Saturday, 7 May 2011

Friday is for Fairy-Tales: Graciosa and Percinet

This is a meme hosted by me every Friday.



My post today is about: Graciosa and Percinet by Madame D'Aulnoy (French fairy-tale)

A king and queen had a beautiful daughter, Graciosa, and an ugly duchess hated her. One day, the queen died. The king was so grief-stricken that his doctors ordered him to hunt. Weary, he stopped at the duchess's castle and discovered how rich she was. He agreed to marry her, although she demanded control over her stepdaughter Graciosa.

Princess Graciosa was reasoned into behaving well by her nurse. A handsome young page, Percinet, appeared. He was a rich young prince with a fairy gift and he was in her service. He gave Graciosa a horse to ride to greet the duchess. It made the duchess's own horse look ugly and she demanded that Percinet lead her horse as he had led Graciosa'a. Nevertheless, the duchess's horse ran away and her disarray made her look even uglier. The duchess had Graciosa beaten with rods, except that the rods were turned into peacock feathers, and the princess suffered no harm.

The king wed the duchess and arranged a tournament to flatter the new queen. The king's knights overthrew all the challengers, although their queen was ugly, until a young challenger overthrew them and showed the portrait of the princess as the most beautiful woman in the world. The queen had Graciosa abandoned in the woods. Percinet rescued her, but she wished to return to her father and when Percinet showed her how the queen had claimed her dead and buried a log of wood in her place, she insisted to return home. He told her that she would never see his castle again until she was buried.

The king was glad to see his daughter, but when the queen returned and insisted that Graciosa was an impostor, he seemed convinced that was true. The queen imprisoned Graciosa and, with the aid of a wicked fairy, set her to disentangle a skein, on pain of her life. Graciosa thought Percinet would not aid her, but she called on him in her despair and he disentangled the skein for her. The outraged queen set her to sort a room filled with feathers and Percinet did that as well. Then the queen set her to bring a box to her own castle and forbade Graciosa to open it. Curiosity got the better of the princess and Graciosa freed a swarm of little men and women whom she could not get back in. Percinet helped her.

The queen suggested that they lift a stone in the garden which covered a well, on the grounds that she had heard there was treasure to be found. When the stone was lifted, she pushed Graciosa in and dropped the stone. Percinet and his mother rescued her, and this time, Graciosa agreed to marry him.

*****

This fairy-tale was fun to read, but the story is a bit all over the place and I miss the sense of justice being served. Graciosa married Percinet, but she was never acknowledged as the real princess again and her stepmother wasn't punished.
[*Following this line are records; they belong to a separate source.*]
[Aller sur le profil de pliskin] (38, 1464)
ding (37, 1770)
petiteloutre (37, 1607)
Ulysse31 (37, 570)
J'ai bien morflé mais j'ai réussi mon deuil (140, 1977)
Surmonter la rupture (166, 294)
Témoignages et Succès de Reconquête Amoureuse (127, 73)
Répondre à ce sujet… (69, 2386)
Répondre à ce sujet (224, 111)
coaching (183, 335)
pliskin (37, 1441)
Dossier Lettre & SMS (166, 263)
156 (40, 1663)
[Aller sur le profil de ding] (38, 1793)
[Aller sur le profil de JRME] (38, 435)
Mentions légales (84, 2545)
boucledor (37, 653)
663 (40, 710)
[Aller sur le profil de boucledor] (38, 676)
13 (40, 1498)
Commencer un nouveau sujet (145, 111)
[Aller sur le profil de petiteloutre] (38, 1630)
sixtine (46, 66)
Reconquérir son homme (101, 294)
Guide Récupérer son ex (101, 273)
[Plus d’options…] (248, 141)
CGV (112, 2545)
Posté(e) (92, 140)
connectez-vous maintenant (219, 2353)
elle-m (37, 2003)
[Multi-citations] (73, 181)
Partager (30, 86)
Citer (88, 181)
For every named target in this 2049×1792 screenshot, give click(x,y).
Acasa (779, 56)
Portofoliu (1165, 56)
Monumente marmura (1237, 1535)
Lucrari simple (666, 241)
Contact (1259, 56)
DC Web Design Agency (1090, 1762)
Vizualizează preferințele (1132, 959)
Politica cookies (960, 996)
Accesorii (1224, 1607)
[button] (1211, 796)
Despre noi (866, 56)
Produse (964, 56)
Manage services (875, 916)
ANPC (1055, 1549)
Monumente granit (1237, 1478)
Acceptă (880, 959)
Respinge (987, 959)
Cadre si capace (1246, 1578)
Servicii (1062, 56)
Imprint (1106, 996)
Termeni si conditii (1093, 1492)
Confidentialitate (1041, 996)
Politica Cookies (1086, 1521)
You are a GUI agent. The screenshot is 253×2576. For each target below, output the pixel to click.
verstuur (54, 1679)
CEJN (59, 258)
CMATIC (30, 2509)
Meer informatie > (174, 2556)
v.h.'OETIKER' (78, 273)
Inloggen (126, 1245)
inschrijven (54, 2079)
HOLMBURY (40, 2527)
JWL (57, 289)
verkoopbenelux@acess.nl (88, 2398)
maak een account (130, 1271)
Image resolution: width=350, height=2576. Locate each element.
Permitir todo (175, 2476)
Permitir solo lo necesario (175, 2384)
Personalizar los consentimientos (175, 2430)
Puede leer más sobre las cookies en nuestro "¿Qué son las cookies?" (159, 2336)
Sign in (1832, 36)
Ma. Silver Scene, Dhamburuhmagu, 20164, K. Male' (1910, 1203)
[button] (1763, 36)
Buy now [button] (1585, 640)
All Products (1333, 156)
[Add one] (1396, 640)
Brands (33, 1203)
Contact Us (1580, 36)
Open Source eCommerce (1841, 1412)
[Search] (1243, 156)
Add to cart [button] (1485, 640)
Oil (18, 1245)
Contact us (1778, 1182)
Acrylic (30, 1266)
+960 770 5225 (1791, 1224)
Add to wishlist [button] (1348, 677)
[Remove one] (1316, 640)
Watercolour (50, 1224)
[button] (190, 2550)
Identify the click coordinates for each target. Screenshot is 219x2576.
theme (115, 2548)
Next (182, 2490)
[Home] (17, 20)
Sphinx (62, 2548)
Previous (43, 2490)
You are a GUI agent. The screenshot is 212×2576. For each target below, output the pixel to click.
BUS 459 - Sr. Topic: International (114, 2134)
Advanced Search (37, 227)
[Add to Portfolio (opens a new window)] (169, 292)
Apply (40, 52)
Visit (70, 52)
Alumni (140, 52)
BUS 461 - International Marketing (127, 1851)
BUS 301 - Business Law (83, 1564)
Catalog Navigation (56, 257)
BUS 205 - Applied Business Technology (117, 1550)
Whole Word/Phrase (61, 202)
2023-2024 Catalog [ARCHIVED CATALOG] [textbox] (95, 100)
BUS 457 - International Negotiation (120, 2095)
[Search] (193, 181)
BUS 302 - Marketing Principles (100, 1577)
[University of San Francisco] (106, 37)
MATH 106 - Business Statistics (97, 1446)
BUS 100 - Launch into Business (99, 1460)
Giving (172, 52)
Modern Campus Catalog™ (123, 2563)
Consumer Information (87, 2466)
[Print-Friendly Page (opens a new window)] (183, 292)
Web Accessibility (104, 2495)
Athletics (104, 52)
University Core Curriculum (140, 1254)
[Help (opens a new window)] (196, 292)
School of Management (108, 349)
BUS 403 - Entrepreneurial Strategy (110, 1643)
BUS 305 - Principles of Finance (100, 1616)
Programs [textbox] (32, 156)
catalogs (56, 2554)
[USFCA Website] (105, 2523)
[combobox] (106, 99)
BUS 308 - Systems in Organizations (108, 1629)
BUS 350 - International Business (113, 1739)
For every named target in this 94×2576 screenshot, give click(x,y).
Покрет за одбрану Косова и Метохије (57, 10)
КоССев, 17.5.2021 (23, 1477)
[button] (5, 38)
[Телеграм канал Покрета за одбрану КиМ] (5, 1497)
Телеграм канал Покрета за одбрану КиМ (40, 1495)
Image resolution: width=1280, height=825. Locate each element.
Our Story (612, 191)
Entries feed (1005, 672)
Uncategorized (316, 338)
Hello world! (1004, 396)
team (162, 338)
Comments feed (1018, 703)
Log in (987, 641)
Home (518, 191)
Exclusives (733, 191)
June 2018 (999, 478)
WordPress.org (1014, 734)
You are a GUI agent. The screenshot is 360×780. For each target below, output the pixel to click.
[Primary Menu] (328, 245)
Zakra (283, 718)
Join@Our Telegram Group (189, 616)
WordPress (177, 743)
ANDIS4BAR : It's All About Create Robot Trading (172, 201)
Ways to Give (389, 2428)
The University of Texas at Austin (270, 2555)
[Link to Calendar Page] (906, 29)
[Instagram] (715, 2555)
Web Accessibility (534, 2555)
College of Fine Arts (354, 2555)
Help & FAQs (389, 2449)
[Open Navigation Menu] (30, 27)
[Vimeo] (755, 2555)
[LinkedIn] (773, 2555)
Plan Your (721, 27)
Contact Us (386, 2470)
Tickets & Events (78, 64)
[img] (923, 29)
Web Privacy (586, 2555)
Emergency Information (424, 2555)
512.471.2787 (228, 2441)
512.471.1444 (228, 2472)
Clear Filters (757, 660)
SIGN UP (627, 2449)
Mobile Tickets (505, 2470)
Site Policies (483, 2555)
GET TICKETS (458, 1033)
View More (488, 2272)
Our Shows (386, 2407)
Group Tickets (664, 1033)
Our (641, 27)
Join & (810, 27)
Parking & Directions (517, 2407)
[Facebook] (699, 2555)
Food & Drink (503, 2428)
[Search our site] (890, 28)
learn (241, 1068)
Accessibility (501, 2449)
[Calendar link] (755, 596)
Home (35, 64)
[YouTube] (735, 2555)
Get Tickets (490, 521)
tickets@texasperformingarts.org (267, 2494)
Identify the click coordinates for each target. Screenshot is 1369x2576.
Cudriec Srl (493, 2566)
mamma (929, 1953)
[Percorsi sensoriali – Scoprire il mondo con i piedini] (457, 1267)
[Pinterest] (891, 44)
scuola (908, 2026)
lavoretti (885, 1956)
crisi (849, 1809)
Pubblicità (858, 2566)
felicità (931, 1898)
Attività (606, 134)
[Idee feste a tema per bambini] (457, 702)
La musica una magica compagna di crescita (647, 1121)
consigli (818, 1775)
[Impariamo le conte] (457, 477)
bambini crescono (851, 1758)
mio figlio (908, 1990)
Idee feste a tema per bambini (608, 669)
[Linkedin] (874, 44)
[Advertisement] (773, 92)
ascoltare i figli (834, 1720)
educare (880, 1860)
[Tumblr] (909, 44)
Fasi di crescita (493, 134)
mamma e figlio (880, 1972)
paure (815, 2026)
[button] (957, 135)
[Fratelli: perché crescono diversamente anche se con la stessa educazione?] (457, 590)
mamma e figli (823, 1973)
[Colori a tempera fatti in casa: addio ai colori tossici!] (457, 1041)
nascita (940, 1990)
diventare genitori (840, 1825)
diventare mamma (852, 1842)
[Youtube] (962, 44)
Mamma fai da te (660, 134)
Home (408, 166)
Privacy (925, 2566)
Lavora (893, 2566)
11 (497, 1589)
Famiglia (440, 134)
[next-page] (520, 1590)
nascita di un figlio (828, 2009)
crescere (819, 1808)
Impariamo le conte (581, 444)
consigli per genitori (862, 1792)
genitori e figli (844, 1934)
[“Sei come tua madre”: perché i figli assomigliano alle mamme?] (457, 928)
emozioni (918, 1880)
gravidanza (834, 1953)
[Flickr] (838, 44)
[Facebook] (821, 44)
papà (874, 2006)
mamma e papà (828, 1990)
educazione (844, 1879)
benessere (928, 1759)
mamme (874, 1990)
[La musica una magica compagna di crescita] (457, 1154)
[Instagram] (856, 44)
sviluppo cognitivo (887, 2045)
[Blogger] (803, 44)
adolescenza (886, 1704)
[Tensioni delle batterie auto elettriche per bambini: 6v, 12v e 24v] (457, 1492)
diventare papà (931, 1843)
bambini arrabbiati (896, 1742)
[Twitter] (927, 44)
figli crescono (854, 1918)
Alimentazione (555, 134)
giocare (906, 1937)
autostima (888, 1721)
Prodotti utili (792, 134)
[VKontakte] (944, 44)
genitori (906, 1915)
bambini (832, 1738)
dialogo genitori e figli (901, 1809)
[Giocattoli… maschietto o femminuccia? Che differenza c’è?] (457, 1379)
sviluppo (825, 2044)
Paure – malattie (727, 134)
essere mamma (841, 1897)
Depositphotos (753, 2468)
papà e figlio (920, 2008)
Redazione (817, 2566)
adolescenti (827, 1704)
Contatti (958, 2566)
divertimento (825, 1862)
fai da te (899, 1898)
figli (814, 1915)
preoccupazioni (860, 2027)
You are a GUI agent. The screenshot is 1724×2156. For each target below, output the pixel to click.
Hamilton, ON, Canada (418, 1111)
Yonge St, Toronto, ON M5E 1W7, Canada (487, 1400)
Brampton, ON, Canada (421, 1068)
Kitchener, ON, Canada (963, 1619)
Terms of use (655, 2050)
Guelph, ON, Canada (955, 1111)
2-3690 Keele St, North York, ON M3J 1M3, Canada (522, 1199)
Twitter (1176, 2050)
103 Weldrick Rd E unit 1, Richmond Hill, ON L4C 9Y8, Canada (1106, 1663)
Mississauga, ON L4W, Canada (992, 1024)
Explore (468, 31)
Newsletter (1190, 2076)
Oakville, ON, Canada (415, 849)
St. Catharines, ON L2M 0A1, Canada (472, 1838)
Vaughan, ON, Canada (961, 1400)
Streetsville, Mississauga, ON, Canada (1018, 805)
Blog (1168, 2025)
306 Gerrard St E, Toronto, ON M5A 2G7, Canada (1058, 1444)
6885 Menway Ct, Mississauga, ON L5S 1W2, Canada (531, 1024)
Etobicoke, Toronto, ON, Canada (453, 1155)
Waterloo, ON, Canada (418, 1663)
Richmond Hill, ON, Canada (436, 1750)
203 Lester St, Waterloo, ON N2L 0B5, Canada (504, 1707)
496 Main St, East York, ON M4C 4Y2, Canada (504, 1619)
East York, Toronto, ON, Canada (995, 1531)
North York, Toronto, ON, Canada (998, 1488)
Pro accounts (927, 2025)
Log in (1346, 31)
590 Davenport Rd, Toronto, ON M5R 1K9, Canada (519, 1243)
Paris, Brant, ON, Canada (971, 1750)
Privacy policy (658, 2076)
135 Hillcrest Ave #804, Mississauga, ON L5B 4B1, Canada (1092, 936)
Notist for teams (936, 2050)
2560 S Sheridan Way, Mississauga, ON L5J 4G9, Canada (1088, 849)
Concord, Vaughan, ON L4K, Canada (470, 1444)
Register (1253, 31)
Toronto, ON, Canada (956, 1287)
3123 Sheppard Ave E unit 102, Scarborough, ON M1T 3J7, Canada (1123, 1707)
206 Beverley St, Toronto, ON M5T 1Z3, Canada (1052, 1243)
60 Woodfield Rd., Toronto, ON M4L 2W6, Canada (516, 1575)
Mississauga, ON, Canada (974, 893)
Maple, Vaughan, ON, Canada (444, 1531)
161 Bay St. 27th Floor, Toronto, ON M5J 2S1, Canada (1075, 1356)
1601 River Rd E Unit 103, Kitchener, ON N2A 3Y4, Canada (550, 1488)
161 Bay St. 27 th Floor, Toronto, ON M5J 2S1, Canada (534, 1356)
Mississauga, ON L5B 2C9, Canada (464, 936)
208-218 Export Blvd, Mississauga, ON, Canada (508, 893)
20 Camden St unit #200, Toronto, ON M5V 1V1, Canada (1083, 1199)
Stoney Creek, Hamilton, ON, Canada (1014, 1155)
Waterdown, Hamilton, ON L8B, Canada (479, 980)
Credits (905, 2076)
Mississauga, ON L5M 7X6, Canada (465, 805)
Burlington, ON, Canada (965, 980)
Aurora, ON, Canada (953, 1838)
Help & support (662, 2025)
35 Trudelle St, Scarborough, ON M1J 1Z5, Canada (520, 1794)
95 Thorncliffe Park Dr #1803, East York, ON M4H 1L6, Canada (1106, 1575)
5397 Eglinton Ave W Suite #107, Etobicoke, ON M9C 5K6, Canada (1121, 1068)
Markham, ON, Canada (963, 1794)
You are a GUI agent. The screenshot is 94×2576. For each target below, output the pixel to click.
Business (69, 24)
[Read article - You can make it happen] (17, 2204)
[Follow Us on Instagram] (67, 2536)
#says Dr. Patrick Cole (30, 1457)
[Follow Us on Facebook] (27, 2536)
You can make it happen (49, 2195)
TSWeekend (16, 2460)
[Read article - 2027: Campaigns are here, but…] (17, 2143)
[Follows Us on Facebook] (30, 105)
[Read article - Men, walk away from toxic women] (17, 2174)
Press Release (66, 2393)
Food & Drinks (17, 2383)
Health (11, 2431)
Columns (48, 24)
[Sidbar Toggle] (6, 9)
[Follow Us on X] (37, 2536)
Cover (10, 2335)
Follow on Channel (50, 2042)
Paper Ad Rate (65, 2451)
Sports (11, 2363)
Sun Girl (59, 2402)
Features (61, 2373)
It would have been nice if the stepmother received some sort of punishment for her wicked deeds.

*****

4 comments:

The Insouciant Sophisticate said...

It's so weird how the duchess has this pretty irrational hatred of the princess; I mean it's not her fault she's pretty and she's only a baby at the start.

Blodeuedd said...

What a silly story. Yes the stepmum needs to suffer, why is her dad such an idiot? I mean I would "get" it if the stepmum was pretty. Sigh

Enbrethiliel said...

+JMJ+

You're right that the story is all over the place and that there is no closure at all to the ending. =S That definitely accounts for its obscurity.

I wonder whether the names are allegorical. Graciosa is easy enough to figure out, but what about Percinet? My rudimentary French lessons totally fail me here.

Unknown said...

Oh dear this one really is unsatisfactory. One of the things to love is the sense of everything being right with the world at the end and it seems that this doesn't really come off. I am also annoyed with the King for marrying so soon after the loss of his wife.